Mekanizma basit, sonuç yıkıcı:
Bir serbest fon (A), hisse pozisyonunu büyütmek istiyor ama sermayesi yetmiyor.
Bir para piyasası fonu (B), mevduattan daha yüksek getiri arıyor.
A fonu, “Bana 5 milyar TL ver, %8 ödeyeyim” diyor.
B fonu kabul ediyor — çünkü piyasada faiz %5. Aradaki %3 fark “risk primi.”
Ama ortada teminat yok. Teminat, yalnızca “hisse fiyatının yükselmesi.”
Bu, kendi kendini fonlayan bir yapı: hisse fiyatı yükseldikçe teminat artıyor, teminat arttıkça borçlanma kapasitesi büyüyor.
Finans literatüründe bu pro-cyclical leverage (döngüsel kaldıraç) olarak bilinir — ve krizleri başlatan ana mekanizmadır.
Bir Gölge Bankacılık Döngüsü:
Artık bu fonlar repo, mevduat veya bono fonu değil; regülasyon dışı kredi yaratım merkezleri.
Takasbank ya da BDDK kayıtlarında görünmeyen bu borç ilişkileri, “karşılıklı mutabakat” şeklinde yürür.
Sonuç: bilançoların dışında, görünmeyen bir para arzı.
Bu, merkez bankasının kontrol etmediği bir gizli parasal genişleme modelidir.
Likidite bolmuş gibi görünür, faiz farkları anlamsızlaşır, fon getirileri yapay biçimde yükselir.
Ama bu likidite, “emanet paradır.”
Bir gün biri çekilmek isterse zincir kırılır, likidite sarmalı başlar.
Küçük yatırımcı “risksiz getiri” sanır ama gerçekte fonun kasasındaki faiz, kaldıraçlı hisse pozisyonlarından gelir.
Yani halkın parasına bilanço dışı risk enjekte edilir.
Hisse fiyatı düşerse o %8 faiz “getiri” değil, “zarar” olarak döner.
Makro Sonuç: Sistemik Riskin Yeni Merkezi
“Risksiz” görünen fonlar artık “riskli fonların teminatı” haline geliyor.
Bu, tam anlamıyla ters vade dönüşümüdür (reverse maturity transformation) — kısa vadeli fonlarla uzun vadeli risklerin finanse edilmesi.
Likidite sıkıştığı anda fonlama zinciri donar; “sonsuz para” algısı çöker.

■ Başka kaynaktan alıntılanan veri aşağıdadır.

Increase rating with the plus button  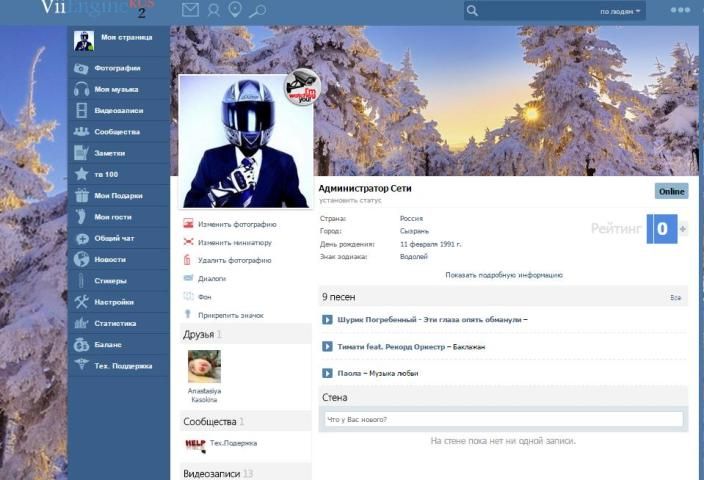click(x=683, y=229)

Eğer bu model erken teşhis edilmezse, Türkiye finans sisteminde “fonlar arası faiz arbitrajı” bir süre sonra gölge bankacılıkla gizlenmiş kaldıraçlı bir Ponzi döngüsüne dönüşebilir.

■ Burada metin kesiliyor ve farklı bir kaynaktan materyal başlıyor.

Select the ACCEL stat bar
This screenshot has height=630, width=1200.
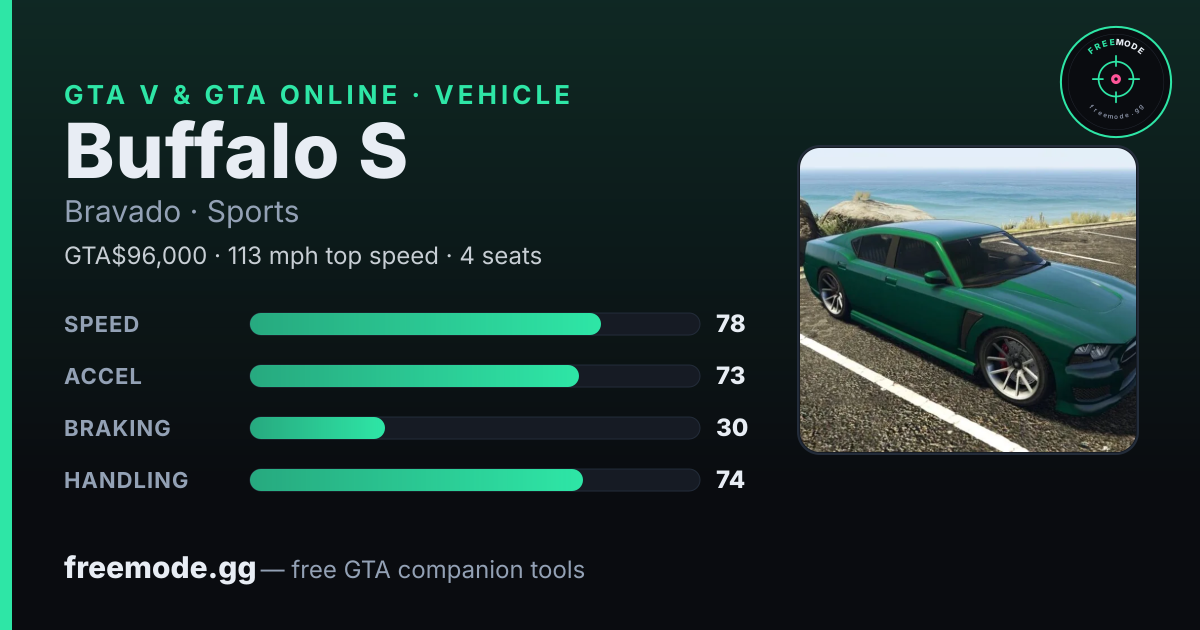474,376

Ve her Ponzi gibi, “en son giren kaybeder.”
Fonlar arası borç mekanizması, bugün sadece bir finans mühendisliği detayı gibi görünebilir.
Ama yarın, Türkiye’nin finansal istikrarını sarsacak zincirleme reaksiyonun fitilini ateşleyebilir.
PPF’ler artık sadece bir yatırım aracı değil; regülasyon gecikirse krizin görünmez kapısı.